* **PROBLEM STATEMENT**:
Locate the string "computer" in the listing below. Copy every line where it is found.

* **TASK MATERIAL**:
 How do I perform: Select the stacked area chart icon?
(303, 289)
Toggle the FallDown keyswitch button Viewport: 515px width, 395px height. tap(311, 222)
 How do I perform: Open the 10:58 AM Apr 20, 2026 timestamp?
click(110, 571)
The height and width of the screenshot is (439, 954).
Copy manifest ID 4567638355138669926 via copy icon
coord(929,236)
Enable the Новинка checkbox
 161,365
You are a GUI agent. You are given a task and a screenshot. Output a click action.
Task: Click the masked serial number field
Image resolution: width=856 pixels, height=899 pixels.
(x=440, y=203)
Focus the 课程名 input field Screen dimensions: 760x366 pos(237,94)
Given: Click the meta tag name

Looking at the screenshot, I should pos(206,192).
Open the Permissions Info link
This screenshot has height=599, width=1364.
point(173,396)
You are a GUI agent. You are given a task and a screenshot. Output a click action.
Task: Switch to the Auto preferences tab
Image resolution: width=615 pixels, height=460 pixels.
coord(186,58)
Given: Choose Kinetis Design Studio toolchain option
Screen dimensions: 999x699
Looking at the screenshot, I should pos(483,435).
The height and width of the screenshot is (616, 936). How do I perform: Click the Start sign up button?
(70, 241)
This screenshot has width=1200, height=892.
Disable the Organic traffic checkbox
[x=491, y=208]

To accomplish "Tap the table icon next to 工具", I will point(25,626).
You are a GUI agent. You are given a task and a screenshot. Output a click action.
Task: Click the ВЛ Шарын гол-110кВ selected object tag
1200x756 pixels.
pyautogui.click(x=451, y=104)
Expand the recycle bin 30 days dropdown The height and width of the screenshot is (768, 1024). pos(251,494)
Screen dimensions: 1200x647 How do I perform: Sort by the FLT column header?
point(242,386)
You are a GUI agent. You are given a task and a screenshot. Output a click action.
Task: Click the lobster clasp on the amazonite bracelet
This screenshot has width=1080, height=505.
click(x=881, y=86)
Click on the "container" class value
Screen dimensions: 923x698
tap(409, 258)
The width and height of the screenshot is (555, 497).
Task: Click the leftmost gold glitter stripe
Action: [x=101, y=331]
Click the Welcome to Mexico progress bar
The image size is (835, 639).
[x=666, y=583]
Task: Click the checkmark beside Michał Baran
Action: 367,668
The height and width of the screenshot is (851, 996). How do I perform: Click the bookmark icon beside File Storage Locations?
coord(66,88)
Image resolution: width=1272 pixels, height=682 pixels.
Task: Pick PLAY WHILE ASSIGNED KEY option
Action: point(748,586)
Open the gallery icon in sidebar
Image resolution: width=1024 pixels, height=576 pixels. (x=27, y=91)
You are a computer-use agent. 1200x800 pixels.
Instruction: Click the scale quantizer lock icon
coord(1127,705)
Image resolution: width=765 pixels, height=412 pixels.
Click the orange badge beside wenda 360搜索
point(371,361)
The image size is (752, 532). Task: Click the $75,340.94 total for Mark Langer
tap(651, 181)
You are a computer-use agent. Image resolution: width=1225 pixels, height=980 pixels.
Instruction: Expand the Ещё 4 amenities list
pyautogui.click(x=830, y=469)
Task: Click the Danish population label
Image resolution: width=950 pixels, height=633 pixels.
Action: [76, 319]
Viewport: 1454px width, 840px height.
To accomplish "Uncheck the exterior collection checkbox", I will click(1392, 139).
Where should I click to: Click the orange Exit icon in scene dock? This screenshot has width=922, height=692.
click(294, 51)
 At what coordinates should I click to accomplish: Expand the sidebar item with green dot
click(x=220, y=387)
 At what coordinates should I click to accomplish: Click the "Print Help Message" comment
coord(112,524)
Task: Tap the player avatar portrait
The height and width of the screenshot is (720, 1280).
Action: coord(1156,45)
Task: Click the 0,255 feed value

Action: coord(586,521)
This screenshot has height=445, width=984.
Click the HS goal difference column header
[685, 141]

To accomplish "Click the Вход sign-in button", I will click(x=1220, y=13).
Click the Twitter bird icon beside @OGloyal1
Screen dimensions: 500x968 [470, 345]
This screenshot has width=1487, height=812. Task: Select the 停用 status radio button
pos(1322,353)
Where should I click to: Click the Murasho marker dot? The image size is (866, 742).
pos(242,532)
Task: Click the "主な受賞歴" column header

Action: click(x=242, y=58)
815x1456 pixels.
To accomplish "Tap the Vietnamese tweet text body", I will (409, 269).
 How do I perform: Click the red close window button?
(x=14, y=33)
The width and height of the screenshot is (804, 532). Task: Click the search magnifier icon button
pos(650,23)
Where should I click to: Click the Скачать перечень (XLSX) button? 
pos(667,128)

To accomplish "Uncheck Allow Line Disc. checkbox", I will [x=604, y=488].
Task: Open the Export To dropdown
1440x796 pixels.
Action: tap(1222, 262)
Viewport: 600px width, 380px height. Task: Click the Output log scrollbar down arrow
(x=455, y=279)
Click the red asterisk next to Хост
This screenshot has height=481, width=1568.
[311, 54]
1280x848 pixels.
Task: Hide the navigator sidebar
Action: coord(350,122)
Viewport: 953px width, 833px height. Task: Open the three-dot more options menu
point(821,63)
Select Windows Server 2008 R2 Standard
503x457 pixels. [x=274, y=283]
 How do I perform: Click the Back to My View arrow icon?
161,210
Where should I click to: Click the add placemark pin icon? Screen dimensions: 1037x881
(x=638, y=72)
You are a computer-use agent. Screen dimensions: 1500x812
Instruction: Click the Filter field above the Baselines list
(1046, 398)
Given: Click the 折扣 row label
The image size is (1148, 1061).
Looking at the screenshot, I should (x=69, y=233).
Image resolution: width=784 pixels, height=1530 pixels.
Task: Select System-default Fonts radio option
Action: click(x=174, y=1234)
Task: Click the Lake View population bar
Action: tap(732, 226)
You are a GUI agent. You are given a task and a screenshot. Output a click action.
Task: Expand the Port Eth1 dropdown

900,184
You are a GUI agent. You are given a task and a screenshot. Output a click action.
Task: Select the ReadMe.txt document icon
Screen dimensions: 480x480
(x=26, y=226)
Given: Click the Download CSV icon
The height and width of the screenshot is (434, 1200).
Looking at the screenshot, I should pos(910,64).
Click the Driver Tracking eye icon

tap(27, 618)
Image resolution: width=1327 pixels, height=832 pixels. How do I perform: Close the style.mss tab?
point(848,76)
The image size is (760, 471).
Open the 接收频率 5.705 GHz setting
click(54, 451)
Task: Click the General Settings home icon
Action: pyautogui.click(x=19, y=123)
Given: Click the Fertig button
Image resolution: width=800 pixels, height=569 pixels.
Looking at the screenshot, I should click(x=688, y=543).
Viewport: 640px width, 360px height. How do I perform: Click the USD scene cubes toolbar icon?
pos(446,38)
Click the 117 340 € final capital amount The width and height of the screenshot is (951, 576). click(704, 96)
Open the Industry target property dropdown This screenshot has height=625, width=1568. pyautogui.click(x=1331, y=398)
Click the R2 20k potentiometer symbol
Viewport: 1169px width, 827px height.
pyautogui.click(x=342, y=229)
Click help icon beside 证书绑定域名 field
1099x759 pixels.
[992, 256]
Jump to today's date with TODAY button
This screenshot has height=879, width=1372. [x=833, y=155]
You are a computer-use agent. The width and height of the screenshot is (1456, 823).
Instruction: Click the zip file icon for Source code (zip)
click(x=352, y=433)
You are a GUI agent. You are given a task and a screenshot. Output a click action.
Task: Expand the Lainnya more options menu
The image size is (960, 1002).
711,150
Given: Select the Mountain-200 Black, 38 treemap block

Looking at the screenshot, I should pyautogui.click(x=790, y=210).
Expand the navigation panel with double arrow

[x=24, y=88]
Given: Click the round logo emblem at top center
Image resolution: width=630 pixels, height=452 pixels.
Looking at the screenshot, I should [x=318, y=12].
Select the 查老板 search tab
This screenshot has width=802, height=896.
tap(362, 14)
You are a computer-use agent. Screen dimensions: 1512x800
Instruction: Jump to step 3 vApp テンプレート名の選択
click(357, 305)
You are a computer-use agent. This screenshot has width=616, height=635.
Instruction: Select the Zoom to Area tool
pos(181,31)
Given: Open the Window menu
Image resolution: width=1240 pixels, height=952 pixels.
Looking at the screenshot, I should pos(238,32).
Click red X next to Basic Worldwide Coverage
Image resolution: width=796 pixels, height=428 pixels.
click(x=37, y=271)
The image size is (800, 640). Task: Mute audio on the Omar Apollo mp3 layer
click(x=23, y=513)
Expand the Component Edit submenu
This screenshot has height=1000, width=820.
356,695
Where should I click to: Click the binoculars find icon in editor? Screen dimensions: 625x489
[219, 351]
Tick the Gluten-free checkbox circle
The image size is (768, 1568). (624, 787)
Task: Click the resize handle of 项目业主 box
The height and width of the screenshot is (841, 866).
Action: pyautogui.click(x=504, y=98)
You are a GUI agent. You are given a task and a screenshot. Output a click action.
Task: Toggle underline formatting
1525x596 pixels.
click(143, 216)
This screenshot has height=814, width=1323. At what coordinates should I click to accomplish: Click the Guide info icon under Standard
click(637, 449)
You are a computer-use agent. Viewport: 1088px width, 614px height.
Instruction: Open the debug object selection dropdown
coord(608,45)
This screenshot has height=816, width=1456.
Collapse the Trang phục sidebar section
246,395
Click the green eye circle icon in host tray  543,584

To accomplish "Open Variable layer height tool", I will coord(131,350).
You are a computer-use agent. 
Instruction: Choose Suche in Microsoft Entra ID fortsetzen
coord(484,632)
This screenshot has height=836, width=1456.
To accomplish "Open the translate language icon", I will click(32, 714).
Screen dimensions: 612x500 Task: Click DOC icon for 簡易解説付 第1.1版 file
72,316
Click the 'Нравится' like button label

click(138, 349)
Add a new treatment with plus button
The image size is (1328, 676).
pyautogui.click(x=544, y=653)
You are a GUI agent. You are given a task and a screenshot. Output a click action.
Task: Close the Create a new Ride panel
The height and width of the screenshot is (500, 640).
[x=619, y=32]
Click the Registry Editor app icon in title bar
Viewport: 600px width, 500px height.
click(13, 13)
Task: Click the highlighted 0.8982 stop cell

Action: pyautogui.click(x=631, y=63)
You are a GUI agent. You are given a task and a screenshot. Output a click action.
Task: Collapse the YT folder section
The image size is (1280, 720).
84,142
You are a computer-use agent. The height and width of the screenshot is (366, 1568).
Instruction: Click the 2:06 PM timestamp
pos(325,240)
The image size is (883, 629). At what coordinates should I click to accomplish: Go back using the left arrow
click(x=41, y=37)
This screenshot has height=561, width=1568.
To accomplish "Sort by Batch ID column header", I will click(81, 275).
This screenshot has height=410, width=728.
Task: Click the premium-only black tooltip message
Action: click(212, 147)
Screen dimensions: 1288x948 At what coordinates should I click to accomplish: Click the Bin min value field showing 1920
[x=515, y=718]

* **ANSWER SECTION**:
You are a computer-use agent. 1200x800 pixels.
You are a computer-use agent. Image resolution: width=1225 pixels, height=980 pixels.
You are a computer-use agent. Screen dimensions: 1500x812
You are a computer-use agent. The width and height of the screenshot is (1456, 823).
You are a computer-use agent. Screen dimensions: 1512x800
You are a computer-use agent. This screenshot has width=616, height=635.
You are a computer-use agent. Viewport: 1088px width, 614px height.
You are a computer-use agent. 
You are a computer-use agent. The height and width of the screenshot is (366, 1568).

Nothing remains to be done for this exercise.